The majority of all public health consultants and specialists in Northern Ireland work in the Public Health Agency.
There are approximately 50 public health consultants working in Wales (medical and non-medical), about 20 registrars and a large number of public health practitioners. The largest proportion of the specialist public health workforce is employed by one NHS Trust, Public Health Wales, which has both local and national teams. Public Health Wales was created in 2009 by merging the National Public Health Service for Wales, Wales Centre for Health, Screening Services and several other organisations. At the same time, seven new Health Boards were created, responsible within their geographic areas for the planning and delivery of primary care services, community services and hospital services. Each of these Health Boards employs an Executive Director of Public Health, accountable to the Health Board Chief Executive. They are supported by a local Public Health Team, which remains employed by Public Health Wales.
Where to look for job vacancies:
- Local Government Jobs (UK)
- Scottish Local Government Jobs
- Local Government Jobs in Northern Ireland
- Welsh Local Government Jobs
- Public Sector Jobs in Wales
- NHS Jobs
- NHS Scotland Recruitment
- NHS Education for Scotland
- Health and Social Care in Northern Ireland
- Public Health Wales (NHS) Recruitment and Employment
- Royal Society for Public Health
Recruiting for values
If you're applying for a role either directly in the NHS or in an organisation that provides NHS services, you'll be asked to show how you think the values of the NHS Constitution apply in your everyday work. The same will be true if you are applying for a university course funded by the NHS.
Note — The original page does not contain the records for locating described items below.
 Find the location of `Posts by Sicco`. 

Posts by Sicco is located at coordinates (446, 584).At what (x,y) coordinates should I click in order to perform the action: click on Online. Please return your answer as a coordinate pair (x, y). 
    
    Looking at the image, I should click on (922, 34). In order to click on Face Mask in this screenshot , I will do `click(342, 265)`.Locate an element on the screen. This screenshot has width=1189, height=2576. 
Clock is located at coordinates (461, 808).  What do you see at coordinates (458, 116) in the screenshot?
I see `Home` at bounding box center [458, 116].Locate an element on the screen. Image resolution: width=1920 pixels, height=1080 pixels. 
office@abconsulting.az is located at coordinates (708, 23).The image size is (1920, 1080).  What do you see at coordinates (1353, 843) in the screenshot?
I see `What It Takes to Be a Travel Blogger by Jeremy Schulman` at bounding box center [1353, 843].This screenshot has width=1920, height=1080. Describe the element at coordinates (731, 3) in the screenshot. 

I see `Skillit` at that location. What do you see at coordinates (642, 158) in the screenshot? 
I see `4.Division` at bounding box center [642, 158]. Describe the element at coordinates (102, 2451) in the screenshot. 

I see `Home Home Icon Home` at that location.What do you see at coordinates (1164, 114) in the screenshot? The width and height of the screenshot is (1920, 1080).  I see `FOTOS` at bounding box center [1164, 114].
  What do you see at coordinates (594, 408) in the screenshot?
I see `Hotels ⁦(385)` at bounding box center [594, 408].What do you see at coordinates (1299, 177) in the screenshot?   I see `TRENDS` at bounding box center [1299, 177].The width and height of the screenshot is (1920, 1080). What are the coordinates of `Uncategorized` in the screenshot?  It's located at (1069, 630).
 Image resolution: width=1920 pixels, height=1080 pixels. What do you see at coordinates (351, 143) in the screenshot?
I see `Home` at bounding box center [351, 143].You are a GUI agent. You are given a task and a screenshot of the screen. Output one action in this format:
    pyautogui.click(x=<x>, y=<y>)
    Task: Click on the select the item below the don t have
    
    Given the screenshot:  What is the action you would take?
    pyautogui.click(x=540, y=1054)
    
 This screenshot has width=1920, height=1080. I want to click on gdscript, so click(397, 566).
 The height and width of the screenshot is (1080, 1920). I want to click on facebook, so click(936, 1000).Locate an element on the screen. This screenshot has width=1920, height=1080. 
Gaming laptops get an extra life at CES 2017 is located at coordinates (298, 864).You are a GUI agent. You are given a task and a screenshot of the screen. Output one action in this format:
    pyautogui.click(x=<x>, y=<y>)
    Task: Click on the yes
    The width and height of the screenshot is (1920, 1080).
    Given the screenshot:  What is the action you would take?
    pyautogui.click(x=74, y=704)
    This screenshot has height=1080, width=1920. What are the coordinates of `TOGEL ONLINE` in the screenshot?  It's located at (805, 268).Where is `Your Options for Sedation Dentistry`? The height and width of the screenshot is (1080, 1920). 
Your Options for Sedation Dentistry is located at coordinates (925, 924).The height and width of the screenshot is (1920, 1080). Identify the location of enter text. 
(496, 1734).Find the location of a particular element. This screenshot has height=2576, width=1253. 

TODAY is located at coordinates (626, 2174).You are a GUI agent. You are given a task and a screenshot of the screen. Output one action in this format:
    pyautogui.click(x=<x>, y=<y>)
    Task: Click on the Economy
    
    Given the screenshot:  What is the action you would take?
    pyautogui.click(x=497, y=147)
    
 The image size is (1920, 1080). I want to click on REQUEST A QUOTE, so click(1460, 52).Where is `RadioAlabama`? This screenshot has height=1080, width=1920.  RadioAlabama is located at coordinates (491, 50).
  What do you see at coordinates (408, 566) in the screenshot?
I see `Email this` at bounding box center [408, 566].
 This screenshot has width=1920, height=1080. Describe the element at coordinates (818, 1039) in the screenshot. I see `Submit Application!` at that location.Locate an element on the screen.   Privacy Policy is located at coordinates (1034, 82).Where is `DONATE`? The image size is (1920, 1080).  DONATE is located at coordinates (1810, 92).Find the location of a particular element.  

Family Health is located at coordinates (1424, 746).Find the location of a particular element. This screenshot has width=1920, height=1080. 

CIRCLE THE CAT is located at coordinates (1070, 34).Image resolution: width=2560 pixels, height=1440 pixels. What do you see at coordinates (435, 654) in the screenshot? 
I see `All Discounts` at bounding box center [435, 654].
If you’re applying for a job in a local authority, each has its own set of core values underpinning its recruitment exercises, which can usually be found in the recruitment section of its website.
Note that terms such as ‘practitioner’, ‘manager’, ‘specialist’ and ‘consultant’ may have different meanings in different job titles. Therefore, they do not necessarily reflect the role category that the job really belongs to. It is important to check the person specification of the role to fully understand the skills and knowledge required.